I found the first velocity but am struggling with the second.

To find the speed of the particle at the instant, we'll use the equations of motion for circular motion. At any given instant, the total acceleration of the particle is the vector sum of the centripetal acceleration and the tangential acceleration.

Given:
Radius of the circular path (r) = 7.50 m
Total acceleration (|a|) = 16.0 m/s^2
Tangential acceleration (at) = 12.0 m/s^2

The centripetal acceleration (ac) is given by the formula:
ac = v^2 / r

The total acceleration (|a|) can be related to the tangential acceleration (at) and the centripetal acceleration (ac) as follows:
|a| = √(ac^2 + at^2)

We can square both sides:
|a|^2 = ac^2 + at^2

Substituting the known values:
16.0^2 = ac^2 + 12.0^2
256.0 = ac^2 + 144.0
ac^2 = 256.0 - 144.0
ac^2 = 112.0

Now, let's solve for the centripetal acceleration (ac):
ac = √112.0
ac ≈ 10.583 m/s^2

To find the speed (v) at the instant, we'll rearrange the equation for centripetal acceleration:
ac = v^2 / r

v^2 = ac * r
v^2 = 10.583 * 7.50
v^2 ≈ 79.3725

Taking the square root:
v ≈ √79.3725
v ≈ 8.908 m/s (rounded to three decimal places)

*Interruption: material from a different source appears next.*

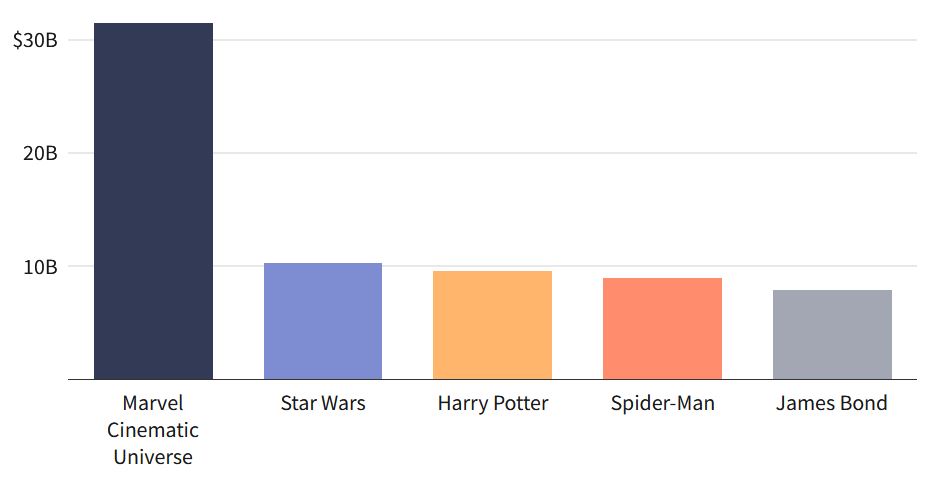
Task: Click the Marvel Cinematic Universe bar
Action: click(x=153, y=200)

So, the speed of the particle at the instant is approximately 8.908 m/s.

Now, to find the speed (v') after a (1/8) revolution later, we know that the tangential acceleration (at) is constant, and no centripetal acceleration is involved. Hence, the tangential acceleration will only change the speed of the particle.

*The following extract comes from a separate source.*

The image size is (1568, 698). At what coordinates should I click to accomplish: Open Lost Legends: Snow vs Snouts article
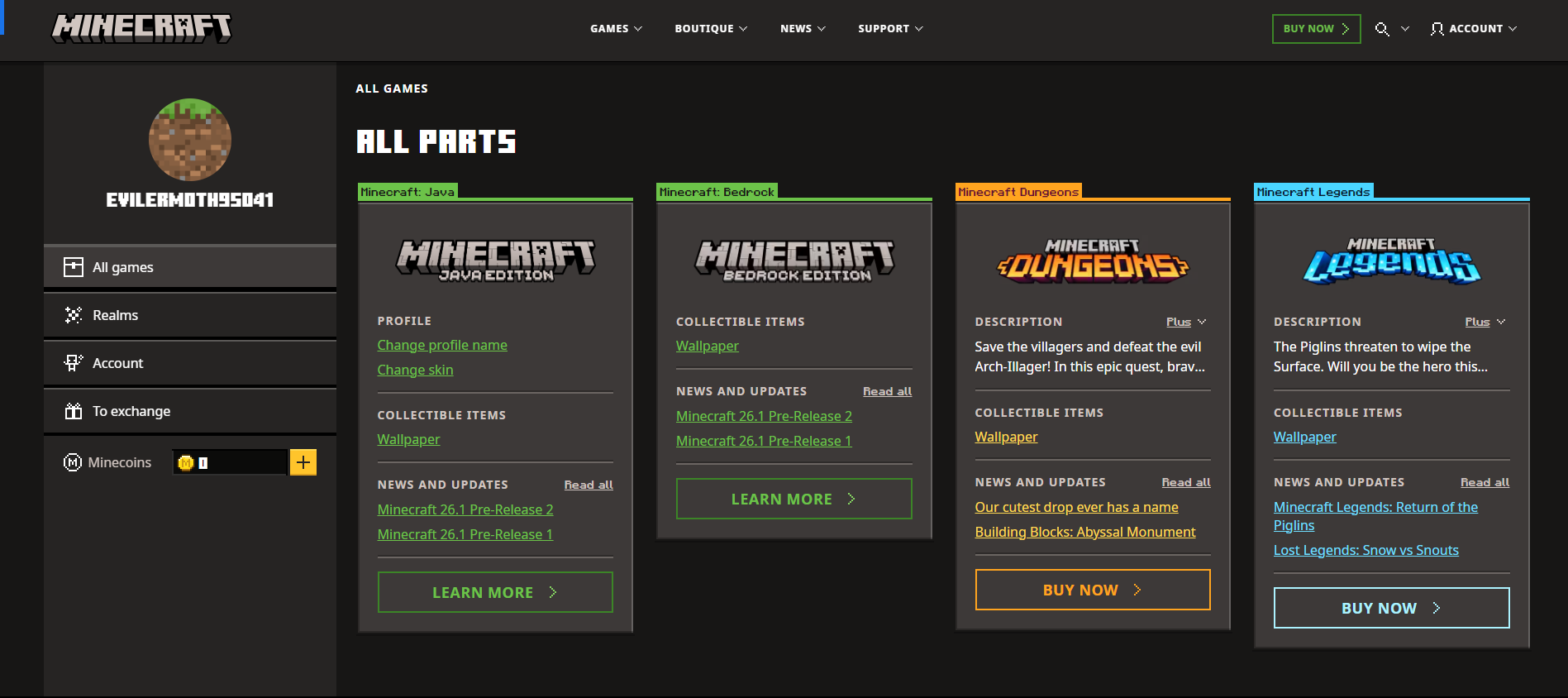click(1365, 550)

Using the formula for uniformly accelerated motion:
v' = v + at * t

Given:
t = (1/8) revolution = (1/8) * 2π radians

Substituting the known values:
v' = 8.908 + 12.0 * (1/8) * 2π

Simplifying:
v' = 8.908 + 6.2832
v' ≈ 15.191 m/s (rounded to three decimal places)

Therefore, the speed of the particle after a (1/8) revolution later is approximately 15.191 m/s.